Friday, 15 July 2016

VISA RUN TO MALAYSIA

Arriving in Bangkok almost 2 months ago, I was stamped in to Thailand, with permission to stay in the country for 30 days (as usual). Those 30 days were over too soon, with the hassles of 1 week delayed baggage, etc. So, I saddled up my bike (old Saartjie), for the trip to Malaysia to get a longer Thai visa. I am still waiting for my new passport (a few months more), so Malaysia is convenient as I do not need a visa (they only place a small entry and exit stamp in the passport, which is almost full). I have cycled this route a number of times, and I had to be out of Thailand on a certain date, so I took the train for part of the way from Bangkok. From the border I headed South to Penang island where there is a Thai consulate (visa office), camping a couple of times along the way there and back. I stayed a few days in Penang (George Town), in the Little India district (good street food). Then I headed back towards Thailand and Bangkok. I arrived there without my tent poles (where do errant tent poles go?), so I have had to buy a new tent here in Bangkok. Luckily I could find a tent, but it is bigger than necessary for my purposes, and relatively bulky and heavy for cycling. Distances cycled on this trip are as follows - (NOTE THAT THESE ARE CUMULATIVE DISTANCES, AND NOT DAILY DISTANCES!):- Bangkok (to train) 16 km; Chumphon (by train) to Malaysian border at Padang Besar 563 km; Penang island (Georgetown) 262 km; Return to Thailand and take train from Hat Yai 315 km; Hua Hin (by train) to Bangkok 217 km. Total distance cycled up to 7 July 2016 is 136758 km.

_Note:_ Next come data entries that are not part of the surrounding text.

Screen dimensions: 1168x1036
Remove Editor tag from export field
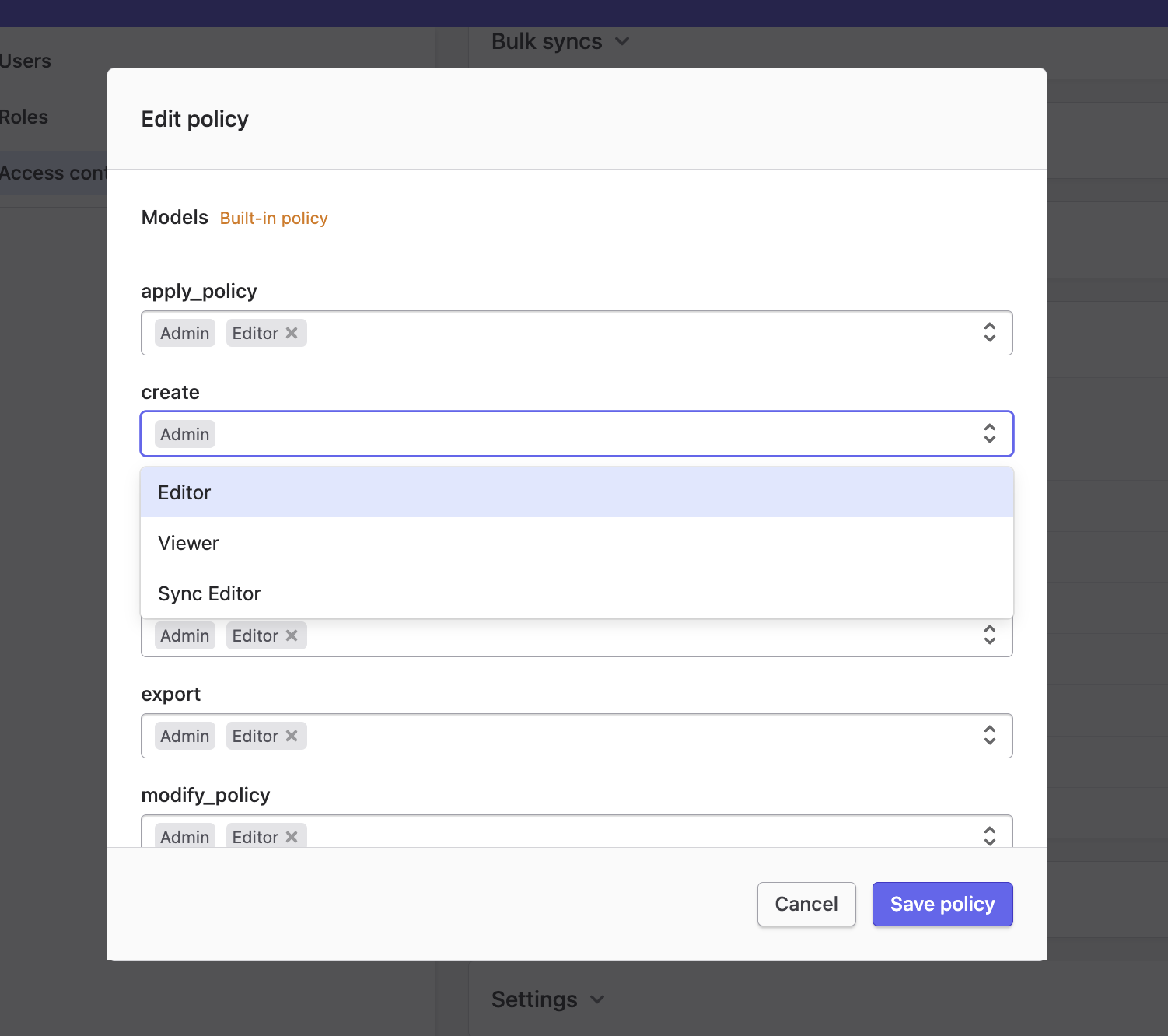(292, 736)
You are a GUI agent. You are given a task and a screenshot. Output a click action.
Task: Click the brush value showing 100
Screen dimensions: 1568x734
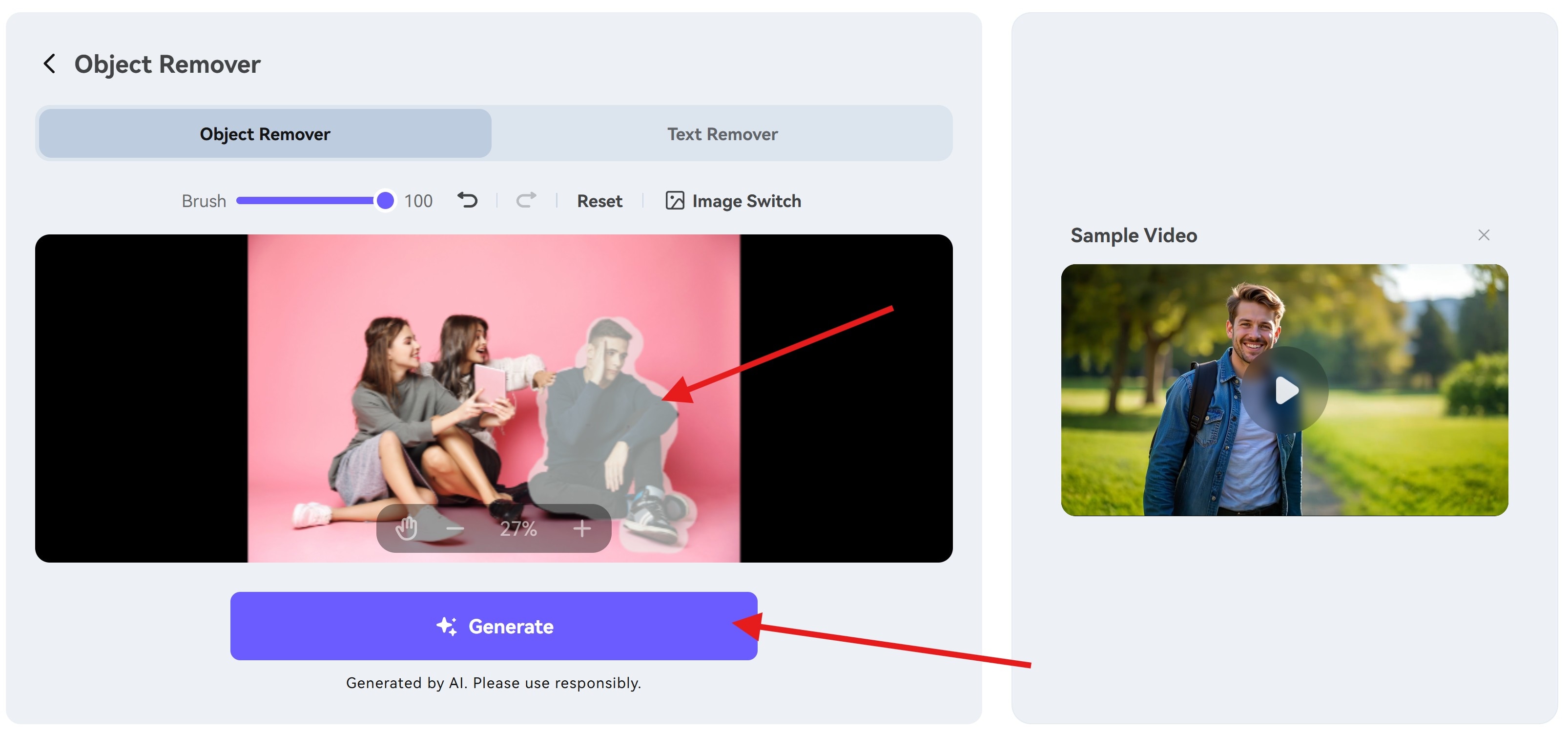tap(418, 200)
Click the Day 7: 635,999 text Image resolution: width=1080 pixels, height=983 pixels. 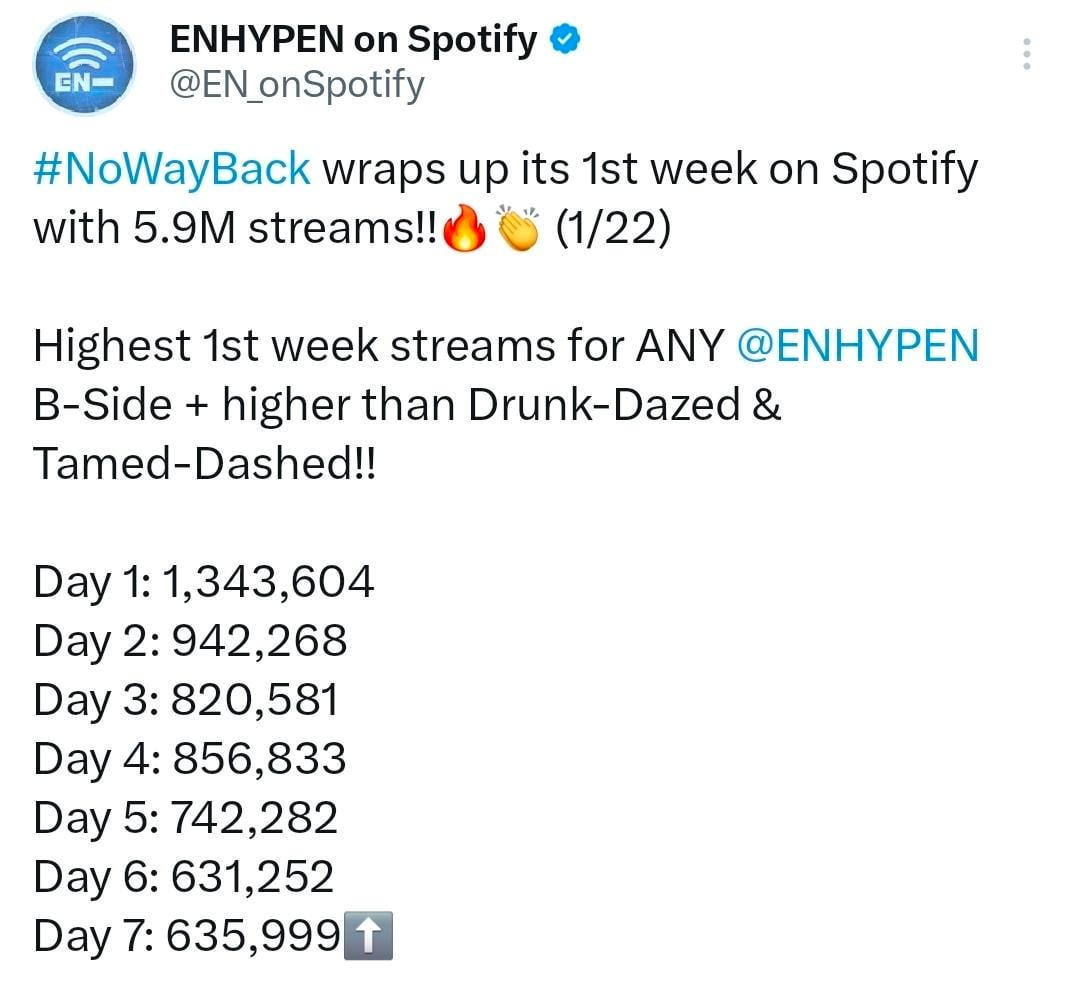tap(186, 937)
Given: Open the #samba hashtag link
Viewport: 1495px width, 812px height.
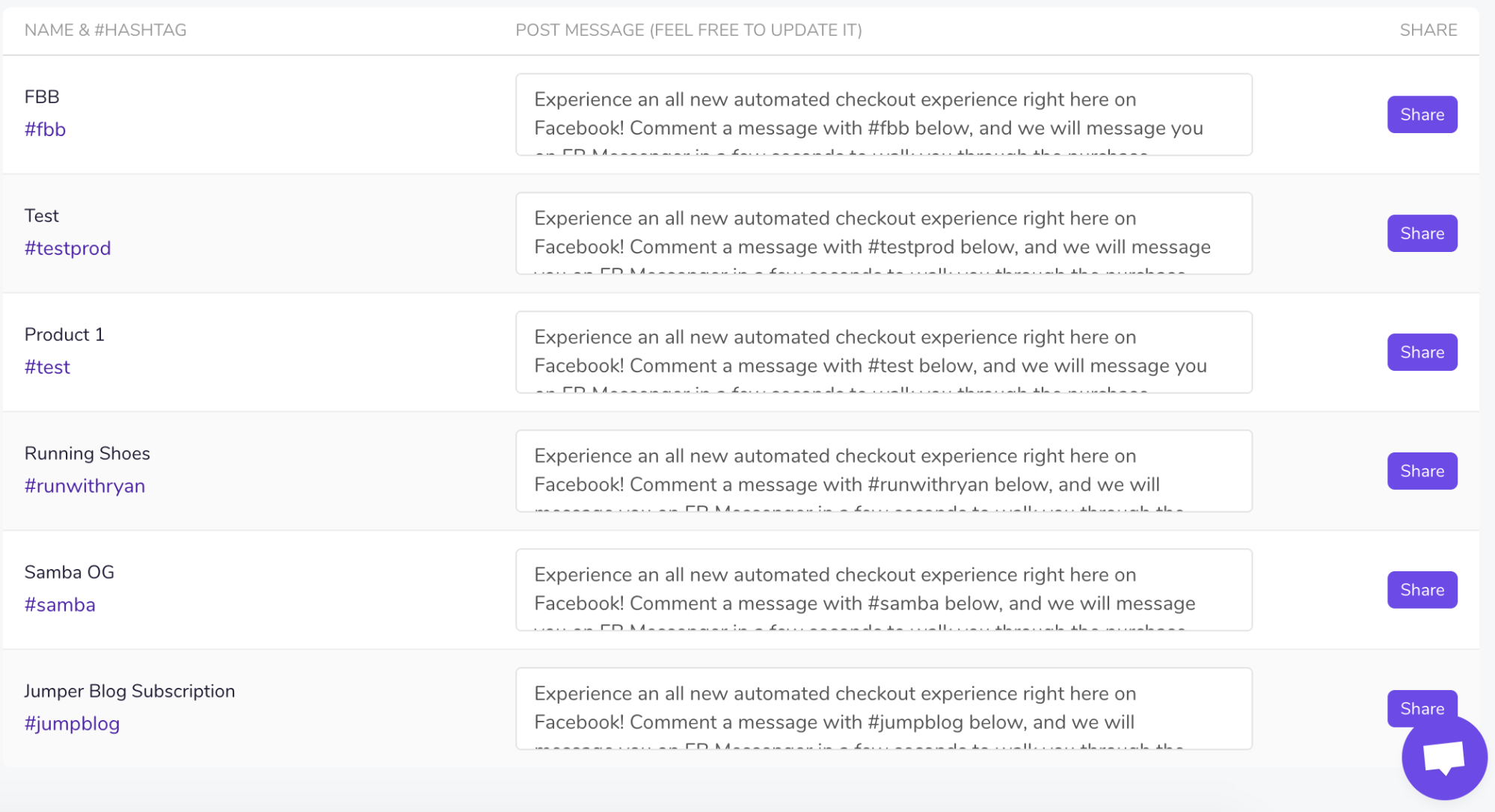Looking at the screenshot, I should [60, 605].
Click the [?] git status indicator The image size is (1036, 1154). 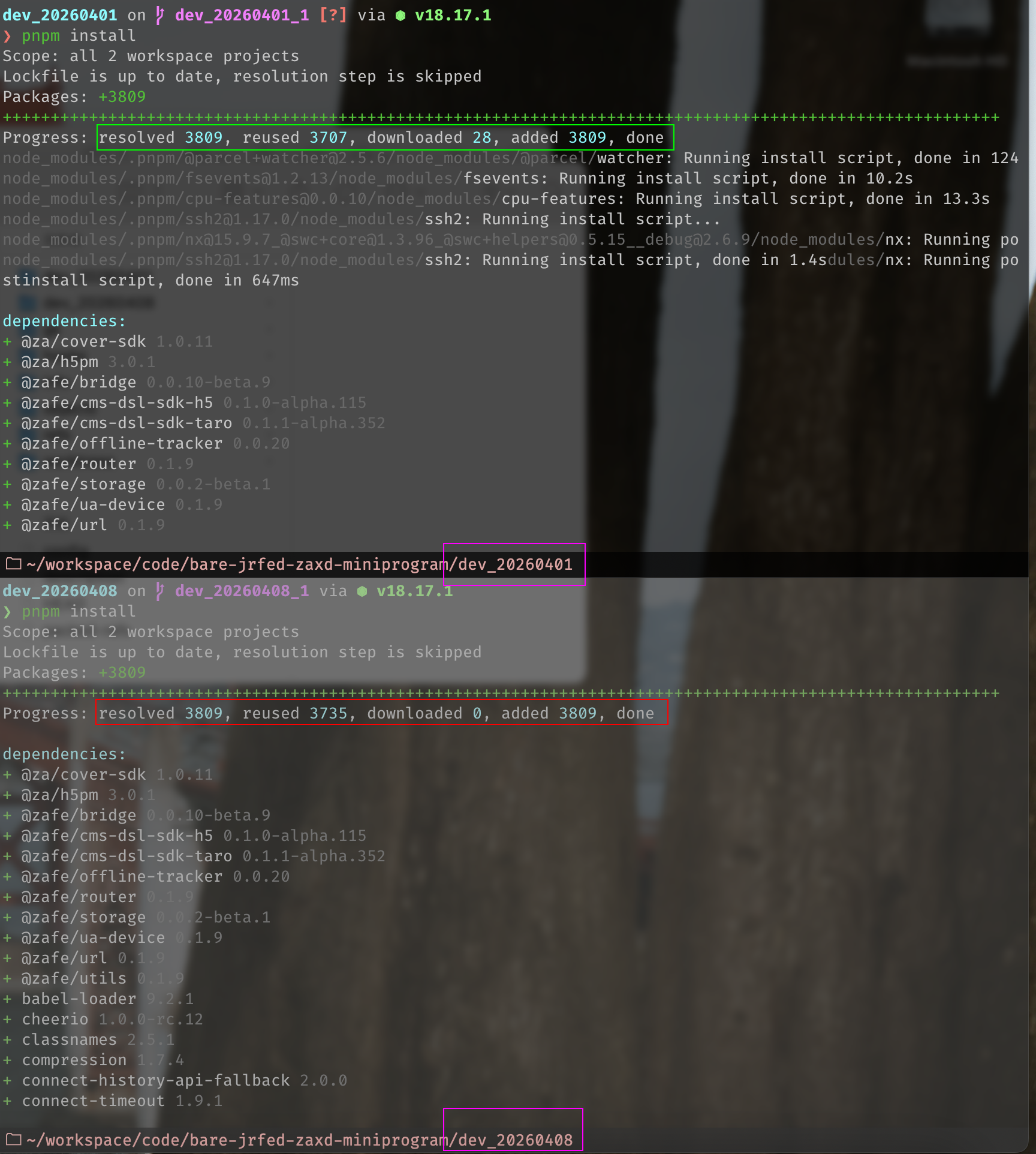pos(333,16)
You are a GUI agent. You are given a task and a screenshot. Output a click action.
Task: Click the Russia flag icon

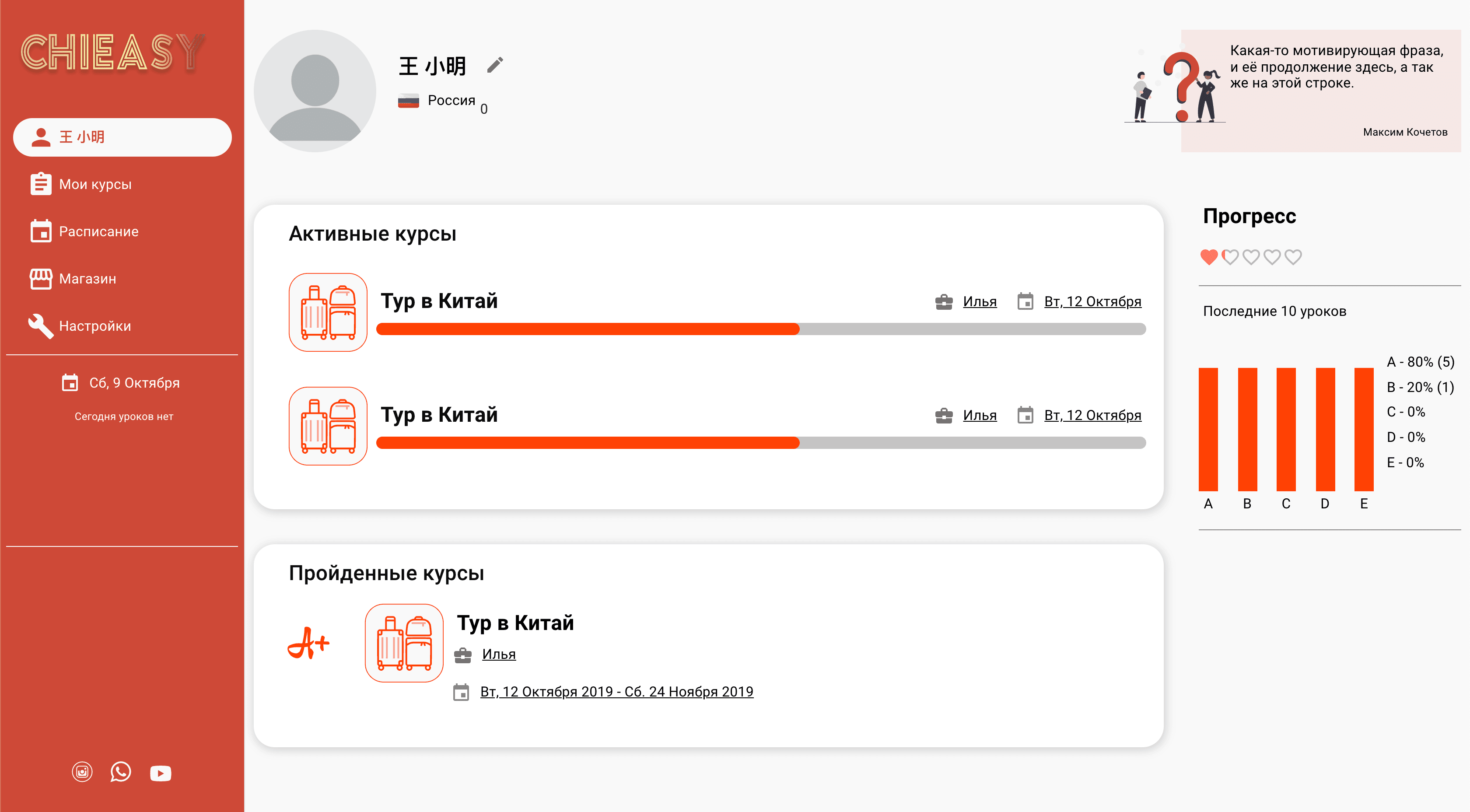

And so, at the risk of harping on about things, my pre-schemed plans regarding my travels in E Asia have obviously been seriously disrupted. In the mean time my travel options are limited. But there are also positives, and the day after arriving in Thailand without any baggage I met Pannee. She has been good company, and has made me forget some of my troubles.
Currently I am visiting on her family farm in Isan, Ubon province in the East of Thailand.
The Buddhist Lent, also called the Candle Festival, is very big in this region. This year the culmination of that festival is in the provincial capital, Ubon Ratchatani, on 19 and 20 July.
The festival consists of float parades (built over months from candle wax), accompanied by local dancing troops. The various important temples compete against each other for first prize each year (nb. "temple" refers to the entire community, not only the monks). After that we take the train back to Bangkok again for the time being.